── Data listing

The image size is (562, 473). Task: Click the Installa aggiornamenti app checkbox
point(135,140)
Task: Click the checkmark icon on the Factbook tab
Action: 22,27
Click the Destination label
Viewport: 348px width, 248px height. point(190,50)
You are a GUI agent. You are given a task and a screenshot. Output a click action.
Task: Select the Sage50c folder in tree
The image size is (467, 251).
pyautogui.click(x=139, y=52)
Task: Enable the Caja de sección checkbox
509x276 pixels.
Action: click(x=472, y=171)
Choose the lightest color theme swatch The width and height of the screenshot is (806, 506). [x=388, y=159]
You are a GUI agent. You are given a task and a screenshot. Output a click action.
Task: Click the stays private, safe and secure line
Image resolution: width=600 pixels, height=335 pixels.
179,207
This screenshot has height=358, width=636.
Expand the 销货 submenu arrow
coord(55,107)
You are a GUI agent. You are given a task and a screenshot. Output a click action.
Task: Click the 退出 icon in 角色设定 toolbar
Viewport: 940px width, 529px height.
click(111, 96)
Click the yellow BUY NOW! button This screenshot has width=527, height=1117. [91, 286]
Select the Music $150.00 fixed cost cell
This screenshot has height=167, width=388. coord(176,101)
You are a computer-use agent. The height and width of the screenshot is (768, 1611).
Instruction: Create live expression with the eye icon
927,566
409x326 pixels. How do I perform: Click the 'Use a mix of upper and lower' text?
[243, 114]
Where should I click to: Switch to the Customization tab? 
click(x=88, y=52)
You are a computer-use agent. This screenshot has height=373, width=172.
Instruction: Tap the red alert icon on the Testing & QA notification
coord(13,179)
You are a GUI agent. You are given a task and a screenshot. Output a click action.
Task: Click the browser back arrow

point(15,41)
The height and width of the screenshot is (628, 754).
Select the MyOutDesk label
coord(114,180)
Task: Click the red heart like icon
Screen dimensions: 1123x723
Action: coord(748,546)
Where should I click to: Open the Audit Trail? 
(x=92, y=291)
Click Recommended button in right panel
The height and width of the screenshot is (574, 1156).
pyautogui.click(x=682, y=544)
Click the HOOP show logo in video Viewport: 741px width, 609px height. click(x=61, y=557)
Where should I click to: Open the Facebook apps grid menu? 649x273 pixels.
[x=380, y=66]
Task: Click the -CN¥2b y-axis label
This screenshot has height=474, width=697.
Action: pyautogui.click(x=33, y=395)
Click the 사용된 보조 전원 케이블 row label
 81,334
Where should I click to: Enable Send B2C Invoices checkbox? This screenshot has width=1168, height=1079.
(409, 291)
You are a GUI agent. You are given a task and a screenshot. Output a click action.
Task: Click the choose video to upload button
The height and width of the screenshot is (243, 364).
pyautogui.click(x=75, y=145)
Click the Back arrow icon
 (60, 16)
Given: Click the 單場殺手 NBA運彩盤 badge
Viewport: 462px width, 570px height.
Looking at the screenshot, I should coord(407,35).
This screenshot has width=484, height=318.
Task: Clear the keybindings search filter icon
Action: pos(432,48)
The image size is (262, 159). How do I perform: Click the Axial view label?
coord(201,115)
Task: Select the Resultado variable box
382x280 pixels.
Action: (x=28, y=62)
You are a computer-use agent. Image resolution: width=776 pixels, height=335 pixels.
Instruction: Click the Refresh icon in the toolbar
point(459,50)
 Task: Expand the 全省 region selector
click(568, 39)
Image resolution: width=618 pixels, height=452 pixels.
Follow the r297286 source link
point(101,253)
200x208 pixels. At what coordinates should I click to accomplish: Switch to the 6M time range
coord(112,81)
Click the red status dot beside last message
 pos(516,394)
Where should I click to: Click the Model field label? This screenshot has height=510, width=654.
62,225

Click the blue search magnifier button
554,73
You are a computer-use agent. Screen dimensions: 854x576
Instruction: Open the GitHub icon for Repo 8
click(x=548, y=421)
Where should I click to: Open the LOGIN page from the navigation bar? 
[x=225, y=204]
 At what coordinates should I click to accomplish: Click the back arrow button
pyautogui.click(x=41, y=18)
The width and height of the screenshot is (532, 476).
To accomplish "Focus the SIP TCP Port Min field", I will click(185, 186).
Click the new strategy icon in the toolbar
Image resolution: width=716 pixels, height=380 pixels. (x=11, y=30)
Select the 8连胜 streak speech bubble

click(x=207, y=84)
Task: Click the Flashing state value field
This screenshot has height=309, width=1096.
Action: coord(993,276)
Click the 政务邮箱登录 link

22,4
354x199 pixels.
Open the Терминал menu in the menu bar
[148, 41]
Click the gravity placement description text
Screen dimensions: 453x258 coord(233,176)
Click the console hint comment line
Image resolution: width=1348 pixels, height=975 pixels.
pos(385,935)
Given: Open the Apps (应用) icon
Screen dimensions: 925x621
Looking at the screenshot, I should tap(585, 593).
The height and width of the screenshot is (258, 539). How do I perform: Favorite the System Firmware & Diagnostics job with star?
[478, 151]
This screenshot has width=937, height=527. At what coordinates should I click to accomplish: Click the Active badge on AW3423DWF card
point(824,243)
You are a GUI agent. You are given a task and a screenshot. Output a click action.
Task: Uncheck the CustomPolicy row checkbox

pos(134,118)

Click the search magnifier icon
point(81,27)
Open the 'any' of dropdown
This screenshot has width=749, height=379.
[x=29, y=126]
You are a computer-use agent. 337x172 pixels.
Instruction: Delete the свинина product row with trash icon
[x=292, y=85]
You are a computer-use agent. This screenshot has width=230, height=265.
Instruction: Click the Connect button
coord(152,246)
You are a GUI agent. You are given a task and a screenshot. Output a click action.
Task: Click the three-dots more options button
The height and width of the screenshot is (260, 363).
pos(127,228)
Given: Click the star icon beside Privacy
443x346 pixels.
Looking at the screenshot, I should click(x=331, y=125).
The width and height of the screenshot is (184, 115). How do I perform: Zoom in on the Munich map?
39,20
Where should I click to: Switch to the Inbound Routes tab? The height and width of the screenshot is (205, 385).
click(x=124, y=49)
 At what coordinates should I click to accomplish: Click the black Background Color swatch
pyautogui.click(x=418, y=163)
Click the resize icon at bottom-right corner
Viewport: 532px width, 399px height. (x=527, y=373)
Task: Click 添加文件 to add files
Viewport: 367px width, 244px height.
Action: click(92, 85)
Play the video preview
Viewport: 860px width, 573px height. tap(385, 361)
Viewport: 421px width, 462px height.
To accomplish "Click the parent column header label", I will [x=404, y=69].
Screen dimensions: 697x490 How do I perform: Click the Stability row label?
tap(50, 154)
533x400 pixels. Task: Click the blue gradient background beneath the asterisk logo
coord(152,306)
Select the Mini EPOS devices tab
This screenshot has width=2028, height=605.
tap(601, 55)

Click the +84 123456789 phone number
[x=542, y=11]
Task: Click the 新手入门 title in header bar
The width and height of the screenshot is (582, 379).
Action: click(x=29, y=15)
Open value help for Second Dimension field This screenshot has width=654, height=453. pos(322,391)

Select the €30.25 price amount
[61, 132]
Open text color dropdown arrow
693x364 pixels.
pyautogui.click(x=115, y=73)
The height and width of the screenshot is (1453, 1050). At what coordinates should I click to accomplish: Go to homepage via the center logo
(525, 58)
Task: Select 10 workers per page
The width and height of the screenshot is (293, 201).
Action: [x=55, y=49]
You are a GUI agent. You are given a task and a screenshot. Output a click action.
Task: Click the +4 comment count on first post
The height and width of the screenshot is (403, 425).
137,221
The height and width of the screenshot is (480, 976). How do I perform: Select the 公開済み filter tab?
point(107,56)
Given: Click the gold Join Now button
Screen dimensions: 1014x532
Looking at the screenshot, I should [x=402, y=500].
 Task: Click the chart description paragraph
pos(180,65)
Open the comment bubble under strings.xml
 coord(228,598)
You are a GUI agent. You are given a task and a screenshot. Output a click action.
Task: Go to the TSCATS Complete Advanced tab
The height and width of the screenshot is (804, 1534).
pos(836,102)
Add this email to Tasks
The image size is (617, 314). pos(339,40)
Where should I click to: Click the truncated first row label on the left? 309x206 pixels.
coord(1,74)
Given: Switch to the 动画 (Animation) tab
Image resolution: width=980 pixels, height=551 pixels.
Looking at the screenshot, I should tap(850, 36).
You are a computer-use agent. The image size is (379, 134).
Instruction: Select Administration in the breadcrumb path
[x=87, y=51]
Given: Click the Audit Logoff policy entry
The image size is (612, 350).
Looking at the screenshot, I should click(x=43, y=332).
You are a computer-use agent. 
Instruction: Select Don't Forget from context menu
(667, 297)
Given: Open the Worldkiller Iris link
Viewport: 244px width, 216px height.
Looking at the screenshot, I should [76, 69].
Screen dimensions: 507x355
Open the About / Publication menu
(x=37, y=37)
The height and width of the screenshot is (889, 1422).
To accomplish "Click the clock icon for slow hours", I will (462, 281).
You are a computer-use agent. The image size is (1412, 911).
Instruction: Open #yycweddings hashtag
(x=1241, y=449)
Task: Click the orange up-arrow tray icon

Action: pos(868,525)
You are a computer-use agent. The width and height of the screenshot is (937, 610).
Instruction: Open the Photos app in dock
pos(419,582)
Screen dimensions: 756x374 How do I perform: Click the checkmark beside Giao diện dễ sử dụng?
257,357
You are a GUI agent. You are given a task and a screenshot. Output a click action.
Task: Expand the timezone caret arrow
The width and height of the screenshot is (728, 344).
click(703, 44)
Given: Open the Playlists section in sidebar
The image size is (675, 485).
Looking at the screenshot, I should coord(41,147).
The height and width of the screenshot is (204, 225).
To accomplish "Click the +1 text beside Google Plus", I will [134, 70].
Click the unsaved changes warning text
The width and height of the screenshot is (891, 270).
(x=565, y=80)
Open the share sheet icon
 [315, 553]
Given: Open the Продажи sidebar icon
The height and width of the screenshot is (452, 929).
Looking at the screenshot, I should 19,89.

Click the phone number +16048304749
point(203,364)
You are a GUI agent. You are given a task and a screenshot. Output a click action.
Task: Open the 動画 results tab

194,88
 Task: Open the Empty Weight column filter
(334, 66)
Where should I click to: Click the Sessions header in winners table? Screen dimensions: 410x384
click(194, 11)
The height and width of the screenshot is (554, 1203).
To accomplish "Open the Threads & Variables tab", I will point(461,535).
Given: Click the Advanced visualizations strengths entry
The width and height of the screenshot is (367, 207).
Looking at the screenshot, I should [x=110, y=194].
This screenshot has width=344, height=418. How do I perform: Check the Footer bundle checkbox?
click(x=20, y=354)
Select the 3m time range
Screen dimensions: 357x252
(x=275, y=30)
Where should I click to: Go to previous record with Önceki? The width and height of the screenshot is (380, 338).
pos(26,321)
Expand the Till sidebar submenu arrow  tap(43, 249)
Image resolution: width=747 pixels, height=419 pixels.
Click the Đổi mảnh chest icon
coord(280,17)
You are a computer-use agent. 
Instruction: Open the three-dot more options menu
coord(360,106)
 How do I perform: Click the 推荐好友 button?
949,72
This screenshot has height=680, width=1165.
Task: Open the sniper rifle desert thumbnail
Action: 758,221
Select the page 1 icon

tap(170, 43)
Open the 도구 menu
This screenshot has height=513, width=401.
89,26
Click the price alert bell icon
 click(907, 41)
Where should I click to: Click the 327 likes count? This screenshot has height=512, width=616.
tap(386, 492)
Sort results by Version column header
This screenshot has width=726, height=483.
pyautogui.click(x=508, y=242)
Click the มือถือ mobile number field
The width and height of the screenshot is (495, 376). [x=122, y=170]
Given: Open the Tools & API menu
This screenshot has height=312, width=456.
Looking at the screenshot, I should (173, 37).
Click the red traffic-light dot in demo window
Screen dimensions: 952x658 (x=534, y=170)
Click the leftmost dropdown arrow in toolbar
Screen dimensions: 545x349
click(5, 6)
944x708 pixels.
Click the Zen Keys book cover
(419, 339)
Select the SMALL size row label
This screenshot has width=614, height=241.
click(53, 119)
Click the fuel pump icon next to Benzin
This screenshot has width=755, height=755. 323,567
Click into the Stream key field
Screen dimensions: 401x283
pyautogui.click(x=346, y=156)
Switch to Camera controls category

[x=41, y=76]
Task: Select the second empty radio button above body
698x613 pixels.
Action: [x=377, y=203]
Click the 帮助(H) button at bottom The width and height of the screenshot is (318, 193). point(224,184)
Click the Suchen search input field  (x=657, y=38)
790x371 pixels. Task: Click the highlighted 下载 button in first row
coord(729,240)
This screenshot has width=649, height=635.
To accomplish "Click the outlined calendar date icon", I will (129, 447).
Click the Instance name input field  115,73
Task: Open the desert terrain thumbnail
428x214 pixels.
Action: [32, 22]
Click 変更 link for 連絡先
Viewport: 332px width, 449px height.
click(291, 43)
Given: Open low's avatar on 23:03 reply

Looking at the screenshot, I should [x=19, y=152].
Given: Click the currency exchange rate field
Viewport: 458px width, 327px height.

────

*Exercise:* From the listing above, copy every line where the string "input" is found.

*Output of the task:*
Click the Suchen search input field  (x=657, y=38)
Click the Instance name input field  115,73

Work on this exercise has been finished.